== Segment start ==

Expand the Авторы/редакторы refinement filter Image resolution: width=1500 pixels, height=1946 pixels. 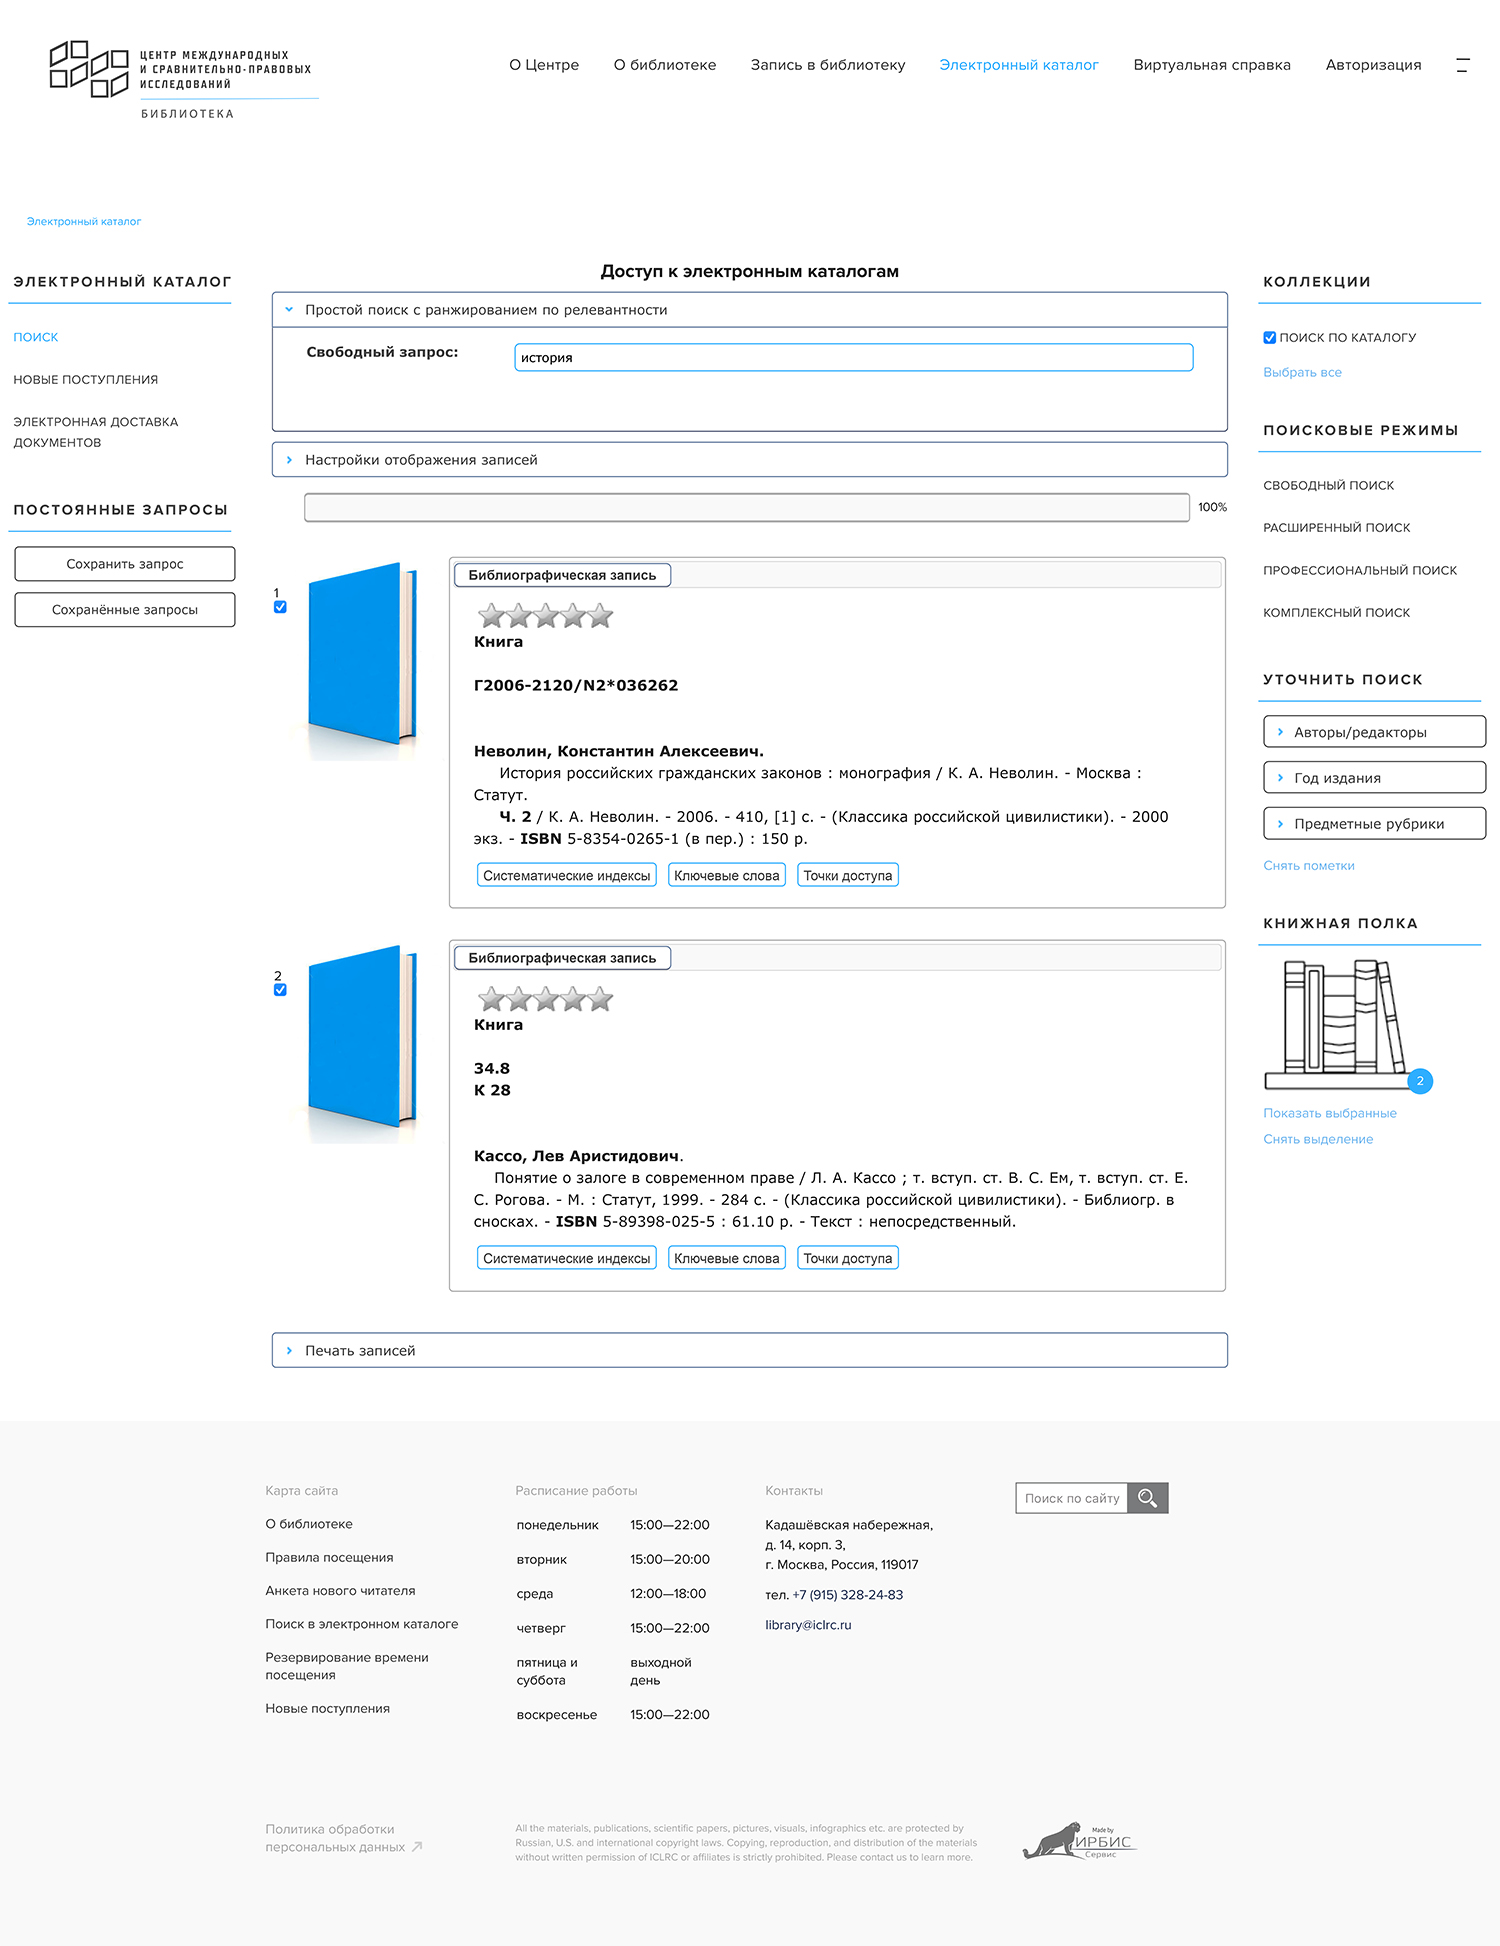point(1360,732)
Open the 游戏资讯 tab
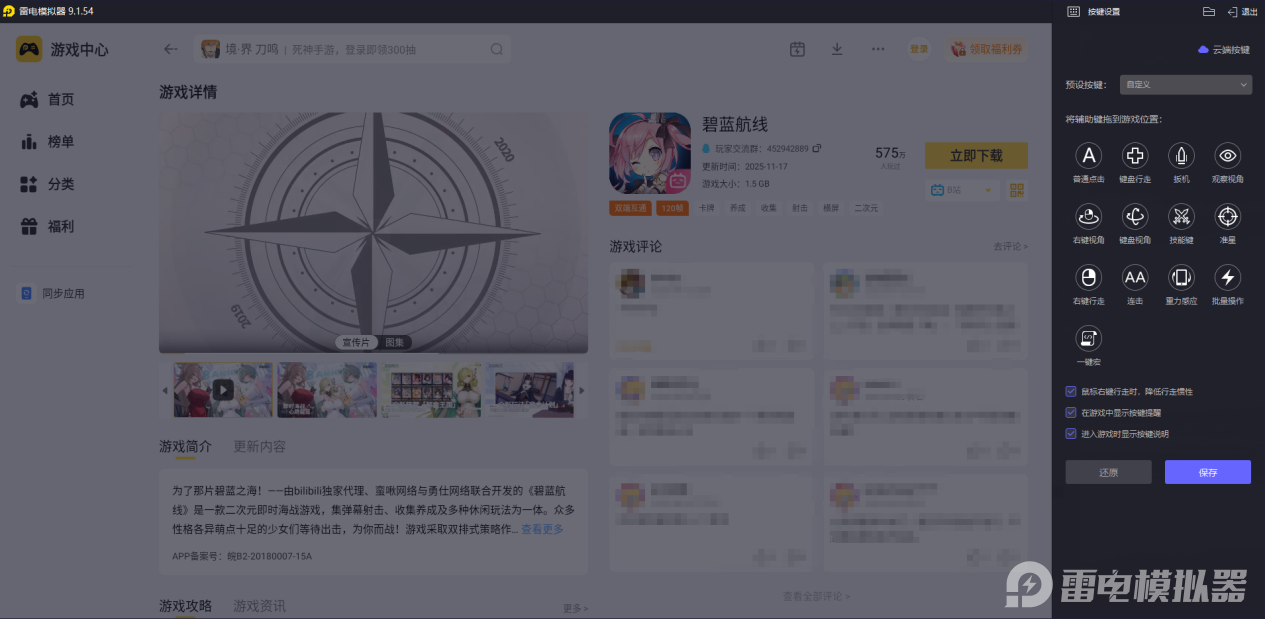The height and width of the screenshot is (619, 1265). click(258, 605)
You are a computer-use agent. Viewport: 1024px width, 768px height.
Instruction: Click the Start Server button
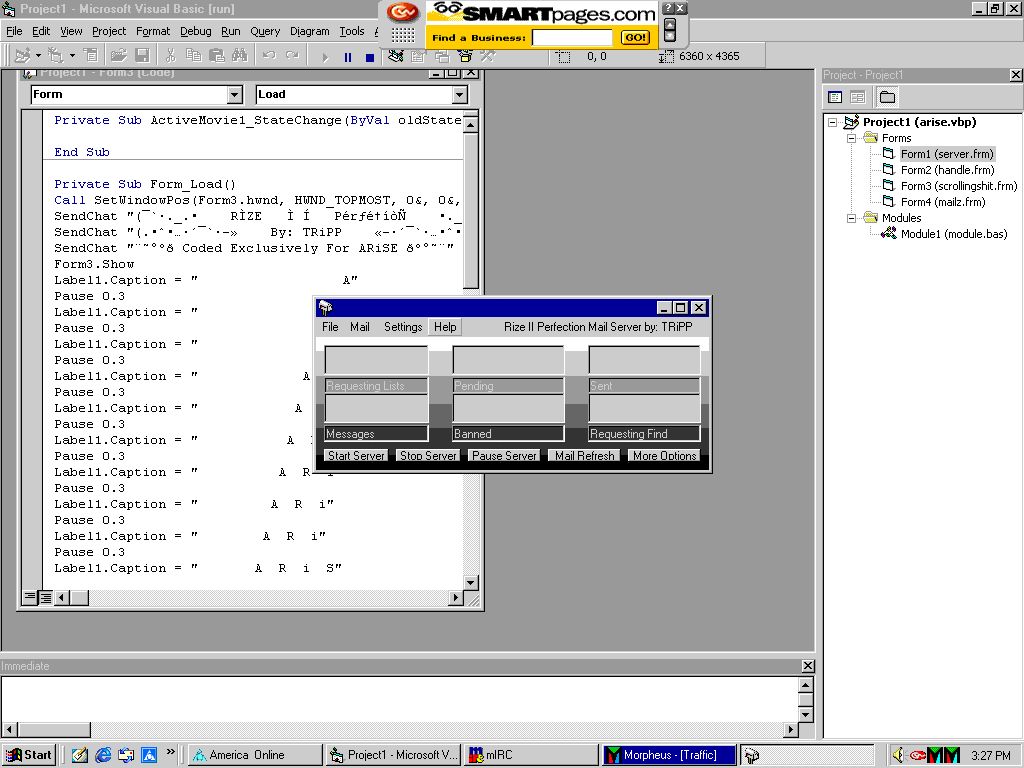pyautogui.click(x=356, y=456)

== Segment end ==

Assigned task —
Nothing should appear in the answer except the lines from the one containing "You are a computer-use" through the last line of the listing, given again exactly and with no pictures.

Task output —
You are a computer-use agent. Viewport: 1024px width, 768px height.
Instruction: Click the Start Server button
pyautogui.click(x=356, y=456)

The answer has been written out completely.